Reasons to Buy Dividends Stack Up

NEW YORK—Dividend-paying stocks may be the best option for investors looking for income, said Jason Brady, managing director and portfolio manager of Thornburg’s limited-term income and U.S. government strategies funds, speaking at the annual spring forum of the Financial Planning Association’s New York chapter last week.

“Stocks are like Ponzi schemes unless they’re paying cash—you’ve got to get someone to buy from you at a higher price,” he said.

Instead, he recommended that investors turn their attention to the yields available from equities.

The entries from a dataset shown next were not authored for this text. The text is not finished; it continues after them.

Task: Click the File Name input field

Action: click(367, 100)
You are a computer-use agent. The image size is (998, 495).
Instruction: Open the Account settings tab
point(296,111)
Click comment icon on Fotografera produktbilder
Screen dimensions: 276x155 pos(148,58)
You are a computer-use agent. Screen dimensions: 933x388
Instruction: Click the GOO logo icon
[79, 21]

While derided as a waste of money companies could be using to reinvest in growth during the dot-com boom, the opposite is actually true.

“You’d think companies that don’t pay dividends would do better because they’re reinvesting the money, but they screw it up,” Brady said, whereas companies that have to pay out a chunk of their earnings to shareholders are more judicious about where they spend what’s left.

Traditional alternatives to dividends aren’t looking so hot right now. Many investors headed to the relative safety of money market funds in 2008 and then to unusually high-yielding corporate bonds in 2009, but time’s up for both strategies.

'Cash Stinks'

“Cash stinks, and there aren’t any great corporate bonds out there anymore,” Brady said. “People are reaching for bonds are in a dangerous place because there’s a lot of long duration coming out.”

While dividends aren’t a quick earner for investors, their returns build up over time. In a hypothetical scenario, Brady calculated the total dividend payouts of a 1970 investment in the S&P 500, ignoring changes in price of the underlying equities. By 2009, the yield on the initial investment was 24%, even though share prices were down 25%, he said.

Confounding another myth that stocks always lose to bonds in the long term, Brady countered that this is only true if you don’t factor in dividends.

He suggested looking overseas, where dividends are more common, to find the best yield on a growth stock.

“The U.S. has a crappy dividend culture because we tend to think of the market as a casino,” he said. “I can turn a 2% yield to a 4% yield just by going to Australia. Global dividend-paying stocks are really underappreciated.”